Calimero, il pulcino che doveva scusarsi per essere nero

Il caso più citato quando si parla di questo tema, e non a caso. Nato come mascotte pubblicitaria nel 1963 e diventato serie animata negli anni Settanta, Calimero passa gran parte della sua esistenza a ripetere che il suo essere piccolo e nero non è colpa sua, quasi dovesse chiedere scusa per come è fatto. Il colpo di scena finale, poi, è anche peggio del problema che vorrebbe risolvere: si scopre che non è nero per davvero, ma solo coperto di fuliggine, e trova la sua redenzione tornando bianco grazie a un detersivo. La diversità non va accettata, va rimossa con un buon bucato. Messaggio che oggi verrebbe scambiato per un elogio tipo della razza ariana, o no?
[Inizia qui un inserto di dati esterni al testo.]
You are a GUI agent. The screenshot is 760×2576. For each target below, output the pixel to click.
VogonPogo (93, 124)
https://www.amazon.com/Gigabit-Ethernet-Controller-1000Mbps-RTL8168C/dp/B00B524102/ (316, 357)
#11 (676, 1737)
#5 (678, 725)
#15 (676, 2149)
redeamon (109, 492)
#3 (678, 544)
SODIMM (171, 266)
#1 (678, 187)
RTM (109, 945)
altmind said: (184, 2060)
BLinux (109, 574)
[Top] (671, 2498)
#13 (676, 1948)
Lady Oscar, o la delusione di essere nata femmina

Nel 1982 i Cavalieri del Re aprono la sigla di Lady Oscar con la nascita della protagonista, accolta dalla dichiarata delusione del padre, che sperava in un maschio e si ritrova invece una femmina. Per rimediare al contrattempo, alla neonata viene messo in culla un fioretto, come se essere donna fosse un’anomalia da correggere con l’addestramento militare fin dalla nascita. Abbiamo passato l’infanzia a considerarla un simbolo di emancipazione perché tirava di scherma meglio degli uomini, senza notare che la premessa di partenza era che nascere femmina fosse comunque un problema. Oggi sarebbe vista come una mossa che scatenerebbe tutte le comunità che si battono per i diritti di genere tipo LGBTQ…o no?

Nessuna di queste canzoni è stata scritta con cattiveria. Erano altri tempi, altri codici, altra sensibilità collettiva, e probabilmente tra trent’anni qualcuno riascolterà con lo stesso stupore certi contenuti che oggi ci sembrano normalissimi. Nel frattempo, se vi capita di canticchiare Daltanious sotto la doccia vi prego, non pensate di essere una brutta persona ma un eterno bambino col mito dei buoni vincono sempre. O no?